Silguero enjoys his work as the Sous Chef at MeXo. He explained that he is essentially third in command behind the Head Chef and Chef de Cuisine.
“The Sous Chef is generally in charge of training, scheduling, and behind the scenes work,” Silguero said, “It is a good position to be in to see all the inner workings of a restaurant.”
He did not begin as the Sous Chef at MeXo. Silguero, as he has for most of his life, put his head down and worked hard for this position.
“I was hired as a line cook and was promoted up. I am the third Sous Chef since MeXo opened a year and a half ago,” Silguero said.
Being there since the beginning, Silguero is proud of his time at MeXo. He has been given great opportunities from GRCC to be successful here in Grand Rapids.
Silguero was excited to work for MeXo, “a meso-american styled restaurant,” because it spoke to his roots as a Mexican-American.
“I tried for a while to mimic what I learned about French cuisine, but my dad is from Mexico and he helped me see that Mexican food could be more,” Silguero said, “there is a potential to elevate Mexican food at MeXo.”
But for the future, he is excited to make new foods in new cities.
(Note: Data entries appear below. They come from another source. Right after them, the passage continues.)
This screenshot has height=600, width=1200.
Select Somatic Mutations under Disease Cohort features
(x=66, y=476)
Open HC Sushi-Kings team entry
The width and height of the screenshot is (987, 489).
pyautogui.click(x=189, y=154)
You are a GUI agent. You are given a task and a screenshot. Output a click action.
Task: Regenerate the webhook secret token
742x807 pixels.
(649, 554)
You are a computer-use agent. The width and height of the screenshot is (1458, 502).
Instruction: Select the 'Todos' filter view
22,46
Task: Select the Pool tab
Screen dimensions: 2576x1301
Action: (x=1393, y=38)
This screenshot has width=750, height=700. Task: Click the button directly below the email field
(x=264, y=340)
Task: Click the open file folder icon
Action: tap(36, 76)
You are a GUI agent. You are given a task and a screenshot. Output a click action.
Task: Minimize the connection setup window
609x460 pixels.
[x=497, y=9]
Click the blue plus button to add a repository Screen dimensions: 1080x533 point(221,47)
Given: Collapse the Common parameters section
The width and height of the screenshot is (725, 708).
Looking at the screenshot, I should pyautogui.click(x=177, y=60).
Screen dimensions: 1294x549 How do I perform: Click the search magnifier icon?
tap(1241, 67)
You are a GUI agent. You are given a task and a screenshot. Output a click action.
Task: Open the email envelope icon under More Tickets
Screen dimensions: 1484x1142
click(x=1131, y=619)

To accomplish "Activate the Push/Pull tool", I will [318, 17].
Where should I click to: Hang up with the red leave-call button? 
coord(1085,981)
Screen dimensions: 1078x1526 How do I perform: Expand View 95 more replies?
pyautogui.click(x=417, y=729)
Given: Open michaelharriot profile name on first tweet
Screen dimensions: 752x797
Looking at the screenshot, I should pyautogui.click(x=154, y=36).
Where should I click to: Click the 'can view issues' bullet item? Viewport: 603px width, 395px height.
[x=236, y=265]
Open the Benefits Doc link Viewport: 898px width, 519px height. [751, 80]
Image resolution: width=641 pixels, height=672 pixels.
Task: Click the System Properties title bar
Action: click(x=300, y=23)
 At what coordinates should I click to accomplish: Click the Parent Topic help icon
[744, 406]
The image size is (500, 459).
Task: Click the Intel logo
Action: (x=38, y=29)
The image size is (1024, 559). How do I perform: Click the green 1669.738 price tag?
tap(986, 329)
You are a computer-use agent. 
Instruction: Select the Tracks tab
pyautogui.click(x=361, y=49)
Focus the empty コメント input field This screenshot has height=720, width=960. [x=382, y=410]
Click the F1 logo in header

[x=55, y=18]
Silguero plans on moving in just a few weeks time to “either New York or Texas.”
“I am from Tenessee but I just thought that I have already lived there and I want to check some new places out” Silguero said, accenting his thirst for adventure.
Silguero attributes much of his success to his time at the Secchia Institute at GRCC.
When reminiscing of meeting Silgeruo, Chef Campbell said, “I particularly noted how he has carried the traits he picked up in the kitchen such as discipline, forthrightness, calm and determination with him into a management position.”
Not only Chef Angus but also Chef Kevin Dunn. Silguero said, “Chef Dunn [a professor here at GRCC] opened my mind to vegan cookery which helps me offer more variety to people.”
Silguero was working two jobs to pay for school, something many GRCC students can relate to, and was honored to receive this assistance from the Culinary Arts community which has become like a family to him.
Silguero still finds himself meeting up with old professors and directors of the Culinary Arts program, even seven years after graduating.
Silguero gives much of his time to MeXo nowadays. He is a hard worker and spoke of how time consuming his job can be. But he finds delight in cooking some of his favorite dishes.
“I was really into breakfast foods for a while” said Silguero, remembering a steak and eggs dish he made with “morita and chorizo verde.”
He was also fond of a savory churro he once made.
“It is a Cotija Churro,” said Silguero. “Churros are usually sweet, but I wanted to put a savory spin on this dish”
His talent is obvious, and his gratitude to GRCC is easily recognizable, but his passion is what shines through the most.
“I don’t cook for compliments, I do it because I love it” said Silguero, “it is just very fulfilling to feed people.”
Silguero shows all the attributes of a wonderful chef and a great GRCC Alum.
“He is hardly recognizable to me from when he first started,” Chef Campbell said, “he has grown into exactly what I imagined him to be, a perfect employee with a gracious and courteous heart.”